BlackRock’s Evy Hambro Buys ‘Unrealistically Low’ Mining Stocks

Evy Hambro, portfolio manager of BlackRock Inc.’s $16 billion World Mining Fund, said he’s been adding “significantly” to his holdings in the past few weeks as mining-stock valuations are “unrealistically low.”

“If you can buy producing assets for less than it costs you to build stuff in the future, then that’s a great deal,” Hambro said in an interview in London. “We went into the market and we added to our holdings significantly,” he said, declining to identify specific stocks.

A 23 percent slump this half in the FTSE 350 Mining Index, which includes BHP Billiton Ltd. (BHP) and Rio Tinto Group, has outpaced the 8.2 percent drop in the U.K.’s benchmark FTSE 100 Index. (UKX) Rio, the world’s second-largest miner, said last week that concerns arising from Europe’s debt crisis don’t reflect the “real economy” and demand for iron ore and coal is strong.

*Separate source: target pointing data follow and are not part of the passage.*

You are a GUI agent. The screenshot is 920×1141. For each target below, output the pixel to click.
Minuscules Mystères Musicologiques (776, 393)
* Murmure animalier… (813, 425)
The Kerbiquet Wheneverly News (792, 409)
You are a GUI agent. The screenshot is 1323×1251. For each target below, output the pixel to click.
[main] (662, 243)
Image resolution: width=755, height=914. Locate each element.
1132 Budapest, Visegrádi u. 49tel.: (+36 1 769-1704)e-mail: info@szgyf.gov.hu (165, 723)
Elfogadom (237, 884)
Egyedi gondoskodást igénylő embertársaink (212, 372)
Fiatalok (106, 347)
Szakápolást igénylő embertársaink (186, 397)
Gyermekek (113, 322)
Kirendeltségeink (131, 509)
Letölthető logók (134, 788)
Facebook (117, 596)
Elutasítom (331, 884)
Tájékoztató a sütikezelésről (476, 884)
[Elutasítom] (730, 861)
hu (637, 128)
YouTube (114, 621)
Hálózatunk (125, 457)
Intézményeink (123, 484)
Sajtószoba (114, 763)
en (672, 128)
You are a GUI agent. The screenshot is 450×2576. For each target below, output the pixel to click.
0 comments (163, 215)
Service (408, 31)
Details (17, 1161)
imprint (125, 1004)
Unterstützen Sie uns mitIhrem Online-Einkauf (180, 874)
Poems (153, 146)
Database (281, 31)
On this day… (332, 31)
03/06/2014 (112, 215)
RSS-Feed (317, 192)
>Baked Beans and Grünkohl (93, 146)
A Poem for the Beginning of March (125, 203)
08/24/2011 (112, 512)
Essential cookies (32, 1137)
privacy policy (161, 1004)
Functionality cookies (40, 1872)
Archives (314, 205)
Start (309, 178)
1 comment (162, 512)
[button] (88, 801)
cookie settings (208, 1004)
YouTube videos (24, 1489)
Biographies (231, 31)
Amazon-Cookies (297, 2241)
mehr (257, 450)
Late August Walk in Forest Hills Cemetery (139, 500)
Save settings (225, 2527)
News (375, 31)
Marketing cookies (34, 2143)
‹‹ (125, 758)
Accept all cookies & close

An indicator of value used by BlackRock is the cost of replacing or building mining assets versus the cost of acquiring them, said Hambro, 39. That measure has dropped recently with mining stocks trading at as low as 70 percent of replacement costs, he said, adding that the ratio declined to about 50 percent in the financial crisis of late 2008.

“We are buying these assets well below their replacement cost and over three, five, 10 years we think they are going to do very well,” he said. “We’ve got to an unrealistically low point in valuations relative to what’s going on, but that doesn’t mean that the risk of what’s going on is low.”

Rio Tinto, BHP

BlackRock’s World Mining Fund, which counts Rio, BHP, Vale SA (VALE3), Freeport-McMoRan Copper & Gold Inc. and Teck Resources Ltd. (TCK/B) as its top five holdings, is down 24 percent this year through Oct. 14, according to data compiled by Bloomberg. That compares with a 22 percent drop in the HSBC Global Mining Index over the period, the data show. The fund returned 29 percent last year.

An index of six metals on the London Metal Exchange has fallen 18 percent this half on signs economic growth is slowing in the U.S. and as speculation increases that Europe’s debt crisis is spreading. European Central Bank President Jean-Claude Trichet said Oct. 11 the crisis threatens the region’s financial system, while officials race to draft a plan to end the turmoil.

European Union leaders won’t provide the quick solution to the euro-area crisis that global policy makers are pushing for at an Oct. 23 summit, German Chancellor Angela Merkel’s chief spokesman Steffen Seibert told reporters in Berlin today.

The FTSE 350 mining index (F3MNG), down 28 percent this year, fell 0.4 percent by 2:28 p.m. London time. It has rebounded about 21 percent from its 2011 low on Oct. 4.

“It was very opportunistic for us to pick a few bargains in the late summer sales,” Hambro said, adding that iron-ore producers are offering value to investors. “We focused on the stocks that had fallen the most relative to their underlying fundamentals.”